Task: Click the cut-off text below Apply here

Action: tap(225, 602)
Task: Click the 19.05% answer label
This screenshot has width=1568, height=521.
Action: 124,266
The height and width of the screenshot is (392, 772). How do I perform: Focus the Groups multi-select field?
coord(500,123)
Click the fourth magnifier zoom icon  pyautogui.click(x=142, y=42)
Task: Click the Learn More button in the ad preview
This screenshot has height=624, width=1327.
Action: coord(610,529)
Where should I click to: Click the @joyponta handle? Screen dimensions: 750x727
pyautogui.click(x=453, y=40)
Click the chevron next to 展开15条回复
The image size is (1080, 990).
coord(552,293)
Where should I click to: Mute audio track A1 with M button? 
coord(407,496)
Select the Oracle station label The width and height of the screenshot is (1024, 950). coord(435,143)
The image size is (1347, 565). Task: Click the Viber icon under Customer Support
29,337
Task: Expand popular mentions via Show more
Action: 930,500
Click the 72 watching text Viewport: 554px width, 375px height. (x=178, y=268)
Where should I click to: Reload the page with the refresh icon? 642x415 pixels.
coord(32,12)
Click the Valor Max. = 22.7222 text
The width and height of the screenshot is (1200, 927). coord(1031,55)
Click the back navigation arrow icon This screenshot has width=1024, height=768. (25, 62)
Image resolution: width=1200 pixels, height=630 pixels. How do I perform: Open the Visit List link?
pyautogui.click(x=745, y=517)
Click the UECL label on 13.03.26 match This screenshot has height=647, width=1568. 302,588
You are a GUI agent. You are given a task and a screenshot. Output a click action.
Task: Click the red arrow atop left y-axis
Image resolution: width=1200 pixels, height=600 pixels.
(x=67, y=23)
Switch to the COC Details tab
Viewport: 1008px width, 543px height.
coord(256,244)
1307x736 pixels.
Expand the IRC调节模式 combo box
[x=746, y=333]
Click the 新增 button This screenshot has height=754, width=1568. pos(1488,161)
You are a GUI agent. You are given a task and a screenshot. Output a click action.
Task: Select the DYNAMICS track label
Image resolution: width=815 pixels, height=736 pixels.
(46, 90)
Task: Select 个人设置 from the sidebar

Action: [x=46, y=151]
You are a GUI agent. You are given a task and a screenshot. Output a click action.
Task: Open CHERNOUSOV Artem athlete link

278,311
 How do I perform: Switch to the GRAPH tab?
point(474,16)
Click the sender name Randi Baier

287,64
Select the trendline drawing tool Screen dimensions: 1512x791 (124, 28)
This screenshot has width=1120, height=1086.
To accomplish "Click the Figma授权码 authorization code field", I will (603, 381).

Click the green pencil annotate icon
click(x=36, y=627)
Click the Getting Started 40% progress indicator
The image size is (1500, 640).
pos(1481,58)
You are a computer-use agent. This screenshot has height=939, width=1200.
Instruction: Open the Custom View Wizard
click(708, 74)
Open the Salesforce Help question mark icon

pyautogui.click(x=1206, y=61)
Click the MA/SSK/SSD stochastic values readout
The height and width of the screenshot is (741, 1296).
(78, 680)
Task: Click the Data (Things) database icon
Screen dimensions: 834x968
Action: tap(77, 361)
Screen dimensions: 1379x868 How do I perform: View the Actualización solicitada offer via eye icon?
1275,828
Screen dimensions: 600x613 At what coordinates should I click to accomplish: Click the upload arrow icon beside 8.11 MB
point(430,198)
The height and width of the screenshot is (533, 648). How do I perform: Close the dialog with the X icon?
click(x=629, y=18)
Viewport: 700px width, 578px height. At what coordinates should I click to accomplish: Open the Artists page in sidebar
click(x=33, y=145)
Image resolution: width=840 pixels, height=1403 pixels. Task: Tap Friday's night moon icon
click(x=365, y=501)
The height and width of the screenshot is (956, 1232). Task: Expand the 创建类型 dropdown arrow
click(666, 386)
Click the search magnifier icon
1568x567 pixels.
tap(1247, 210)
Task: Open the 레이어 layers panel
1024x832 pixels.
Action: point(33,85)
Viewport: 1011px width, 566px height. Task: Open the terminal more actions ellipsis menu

────────

Print the records above in full, exactly.

#### [Exercise output]
Task: Click the cut-off text below Apply here

Action: tap(225, 602)
Task: Click the 19.05% answer label
This screenshot has width=1568, height=521.
Action: 124,266
The height and width of the screenshot is (392, 772). How do I perform: Focus the Groups multi-select field?
coord(500,123)
Click the fourth magnifier zoom icon  pyautogui.click(x=142, y=42)
Task: Click the Learn More button in the ad preview
This screenshot has height=624, width=1327.
Action: coord(610,529)
Where should I click to: Click the @joyponta handle? Screen dimensions: 750x727
pyautogui.click(x=453, y=40)
Click the chevron next to 展开15条回复
The image size is (1080, 990).
coord(552,293)
Where should I click to: Mute audio track A1 with M button? 
coord(407,496)
Select the Oracle station label The width and height of the screenshot is (1024, 950). coord(435,143)
The image size is (1347, 565). Task: Click the Viber icon under Customer Support
29,337
Task: Expand popular mentions via Show more
Action: 930,500
Click the 72 watching text Viewport: 554px width, 375px height. (x=178, y=268)
Where should I click to: Reload the page with the refresh icon? 642x415 pixels.
coord(32,12)
Click the Valor Max. = 22.7222 text
The width and height of the screenshot is (1200, 927). coord(1031,55)
Click the back navigation arrow icon This screenshot has width=1024, height=768. (25, 62)
Image resolution: width=1200 pixels, height=630 pixels. How do I perform: Open the Visit List link?
pyautogui.click(x=745, y=517)
Click the UECL label on 13.03.26 match This screenshot has height=647, width=1568. 302,588
You are a GUI agent. You are given a task and a screenshot. Output a click action.
Task: Click the red arrow atop left y-axis
Image resolution: width=1200 pixels, height=600 pixels.
(x=67, y=23)
Switch to the COC Details tab
Viewport: 1008px width, 543px height.
coord(256,244)
1307x736 pixels.
Expand the IRC调节模式 combo box
[x=746, y=333]
Click the 新增 button This screenshot has height=754, width=1568. pos(1488,161)
You are a GUI agent. You are given a task and a screenshot. Output a click action.
Task: Select the DYNAMICS track label
Image resolution: width=815 pixels, height=736 pixels.
(46, 90)
Task: Select 个人设置 from the sidebar

Action: [x=46, y=151]
You are a GUI agent. You are given a task and a screenshot. Output a click action.
Task: Open CHERNOUSOV Artem athlete link

278,311
 How do I perform: Switch to the GRAPH tab?
point(474,16)
Click the sender name Randi Baier

287,64
Select the trendline drawing tool Screen dimensions: 1512x791 (124, 28)
This screenshot has width=1120, height=1086.
To accomplish "Click the Figma授权码 authorization code field", I will (603, 381).

Click the green pencil annotate icon
click(x=36, y=627)
Click the Getting Started 40% progress indicator
The image size is (1500, 640).
pos(1481,58)
You are a computer-use agent. This screenshot has height=939, width=1200.
Instruction: Open the Custom View Wizard
click(708, 74)
Open the Salesforce Help question mark icon

pyautogui.click(x=1206, y=61)
Click the MA/SSK/SSD stochastic values readout
The height and width of the screenshot is (741, 1296).
(78, 680)
Task: Click the Data (Things) database icon
Screen dimensions: 834x968
Action: tap(77, 361)
Screen dimensions: 1379x868 How do I perform: View the Actualización solicitada offer via eye icon?
1275,828
Screen dimensions: 600x613 At what coordinates should I click to accomplish: Click the upload arrow icon beside 8.11 MB
point(430,198)
The height and width of the screenshot is (533, 648). How do I perform: Close the dialog with the X icon?
click(x=629, y=18)
Viewport: 700px width, 578px height. At what coordinates should I click to accomplish: Open the Artists page in sidebar
click(x=33, y=145)
Image resolution: width=840 pixels, height=1403 pixels. Task: Tap Friday's night moon icon
click(x=365, y=501)
The height and width of the screenshot is (956, 1232). Task: Expand the 创建类型 dropdown arrow
click(666, 386)
Click the search magnifier icon
1568x567 pixels.
tap(1247, 210)
Task: Open the 레이어 layers panel
1024x832 pixels.
Action: point(33,85)
Viewport: 1011px width, 566px height. Task: Open the terminal more actions ellipsis menu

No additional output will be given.